Portal:American football/Selected article/November, 2007
Indoor football is a variation of American football with rules modified to make it suitable for play within ice hockey arenas.
The first major indoor football game was the 1932 NFL Playoff Game, which was played indoors in the Chicago Stadium due to a severe blizzard that prevented playing the game outside. A dirt floor was brought in, and to compensate for the 80-yard length of the field, teams were penalized twenty yards upon crossing midfield.
In the 1960s the Boardwalk Bowl, a post-season game involving small college teams, was contested at the Atlantic City Convention Center, probably known better as the home of the Miss America Pageant, in another attempt to make Atlantic City more of a year-round resort in the pre-gambling era as opposed to a single-season one (the Miss America pageant likewise began as an attempt to extend the season beyond Labor Day). The Philadelphia-based Liberty Bowl game, which had been played at Municipal Stadium from 1959-1963, was moved into the Convention Center in 1964 for the contest between Utah and West Virginia. The game drew just over 6,000 fans, though, and the Liberty Bowl moved to Memphis, where it is still held as of 2006.

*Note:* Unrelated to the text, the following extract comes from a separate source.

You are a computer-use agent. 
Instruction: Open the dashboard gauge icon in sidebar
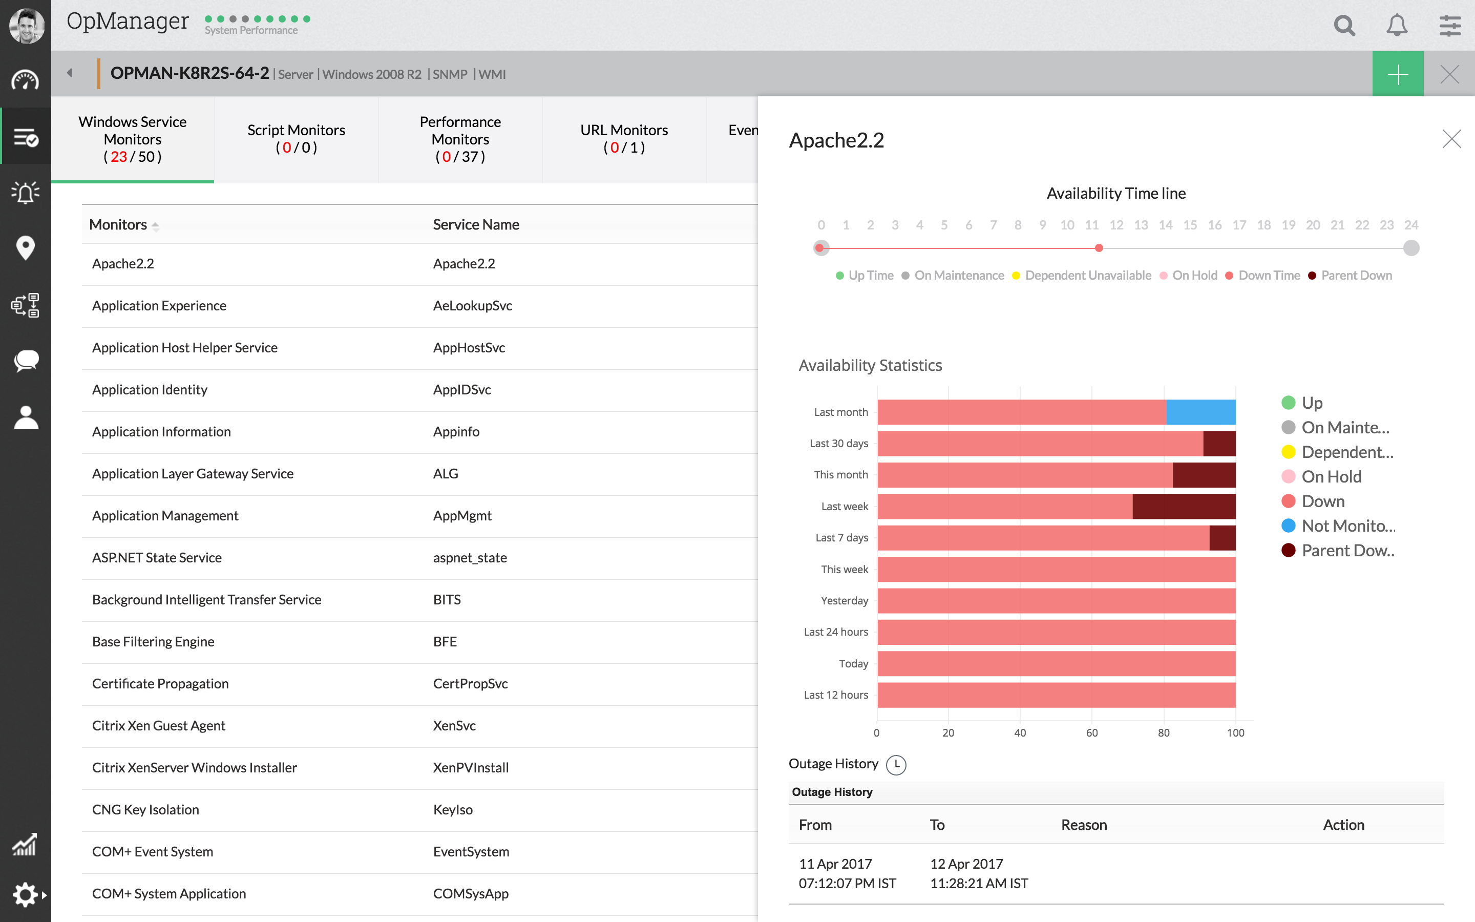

This, however, was not technically "indoor football" as discussed here, as the size of the playing surface and hence the rules were essentially the same as in the standard outdoor game, with only the necessity of contingencies for what were to happen should, say, a punt strike the ceiling. Some would say that the relative success of this game, which was staged for several years, helped lead to the domed stadium era which began with the opening of the Houston Astrodome in 1965. The Astrodome in turn led to the development of the artificial turf playing surface required to make the indoor game truly practicable. (The Houston Oilers did not move their games inside the Astrodome as soon it was completed; they continued to play outdoors until 1968.) Football played in domed stadiums such as the Astrodome, however, is not truly "indoor football", as the game as played in domed stadiums is essentially identical to that played outdoors.